Network managers are sweating the small stuff — personal mobile devices like Kindles, iPads and Android products — and with good reason. IT consumerization is introducing new security risks to the enterprise network, prompting managers to re-evaluate their organizations’ existing mobile device security best practices.
71% of enterprises believe that the use of personal mobile devices on their networks is leading to increased security incidents, according to a survey of 750 IT and security professionals. Sponsored by Check Point Software Technologies, the survey also revealed that 78% of respondents have seen the number of personal devices connecting to their networks more than double in two years.
Network managers used to just block unwanted devices from accessing the network, but enterprises have begun embracing bring your own device (BYOD) policies, forcing a major shift in the way managers think about consumerization. Instead of first thinking, “Block access,” they are now thinking, “Enable access safely.”
It’s a new mindset for considering a fairly new problem: How do we create and manage a new set of enterprise mobile device security best practices?
Mobile device security best practices: Ask yourself the right questions
In a BYOD environment, mobile device security best practices come with their own set of checklists and procurement plans, particularly as the number and types of mobile devices with access to corporate networks continues to expand. Networking professionals will need to answer three key questions in order to evaluate BYOD security in their own networks, according to Jon Oltsik, senior principal analyst with Enterprise Strategy Group:
- How are these mobile devices used, from a business and personal perspective?
- What limitations do we need to impose on usage through policies and enforcement?
- How can we monitor the network to ensure that these policies are being enforced?
Mobile device security best practices: Assess use
In a BYOD environment, understanding how workers are using their personal devices to conduct business minimizes risk. After all, an employee can unleash malicious code while checking email from an unpatched iPad or compromise a company’s private data by leaving a phone in the wrong place at the wrong time. As a result, risk grows incrementally with each new device granted access to the network.
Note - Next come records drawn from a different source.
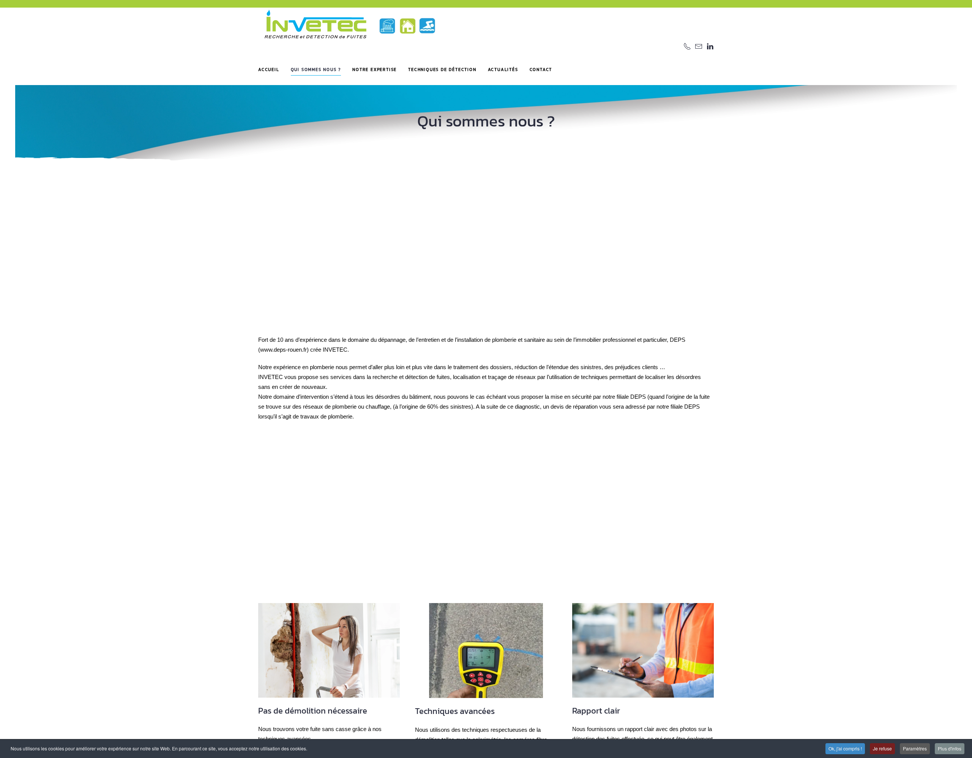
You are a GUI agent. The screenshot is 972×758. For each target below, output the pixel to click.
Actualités (503, 69)
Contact (541, 69)
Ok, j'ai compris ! (845, 748)
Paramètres (915, 748)
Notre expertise (374, 69)
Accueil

According to the Check Point survey, many users are accessing corporate email and storing credentials for internal databases and business applications on their smartphones and iPads. Of the IT pros surveyed, 79% report that users access and store email on personal devices, 47% report that users store customer data on devices, and 38% report that users store their login credentials for internal databases or business applications on these devices.
User awareness is a key element of mobile device security best practices. The Check Point survey revealed that 71% of IT pros believe careless employees pose a greater security risk than hackers, while 62% of them said that a lack of employee awareness about mobile device security best practices is a factor in security incidents.
Mobile device security best practices: Creating and enforcing policies
Placing security policies at the gateway of a network represent the “the harder part” of mobile device security policy-setting, according to Oltsik. Network managers must decide who should have access with their personal devices and what type of access they need.
Access policy is important, according to Greg Young, a research vice president and network security analyst at Gartner Group. BYOD security is critical at the device’s connection point, he explained.
“If an enterprise doesn’t own the device with which a user is connecting, monitoring that device for threats is a challenge,” he said. That’s because neither users nor devices are visible to administrators until after they are connected to a network, according to Young.
Scott Emo, head of endpoint product marketing at Check Point, said a top corporate mobile security policy requires employee security awareness training. Companies need to teach employees how to safely store data, Emo said.
A second policy, though unpopular with privacy advocates, would require auditing individuals over time, Emo said. Many network managers are most worried about losing corporate data because a phone or tablet is lost, stolen or destroyed. Making sure employees are aware of their data security responsibilities is by itself a good policy, according to Emo.
Security awareness training “can’t be a one-time shot. You can’t read a memo and you’re done,” Emo said. To be effective, training should occur regularly and should include a module on corporate policy, he added.
Oltsik, of Enterprise Strategy Group, offered several other mobile device security best practices for protecting stored data. He said network managers should:
- Ensure policies are tailored to employees’ specific devices, roles and locations;
- Use devices that are instrumented with digital certificates for authentication; and
- Apply granular network and device policies, based on access rights.
Mobile device security best practices: Monitoring mobile device activity
Oltsik recommended that in addition to installing digital certificates on devices using a device-based authentication tool (perhaps through RADIUS and 802.1X), managers should also inspect network traffic, checking each MAC address to verify if it relates to a PC or a mobile device. “Once you’ve done this, you can enforce network access policies accordingly,” Oltsik said.
Next-generation firewalls can also help with monitoring BYOD security. These devices, which feature application-layer visibility, can enforce usage polices while also giving network managers insight into network activity.
“You can block certain aspects of Facebook — [like] gaming or video uploads — and you can also prevent sensitive data from leaking out through Web channels like Facebook or Dropbox,” Oltsik said.
In a BYOD environment, network managers worry about the users and devices that are not visible to them, according to Gartner’s Young, and while the industry as whole is adapting to BYOD, “we don’t know everything”. “We have to look for vulnerabilities, we have to patch them and we have to find ways to keep up with the bad guys,” he said.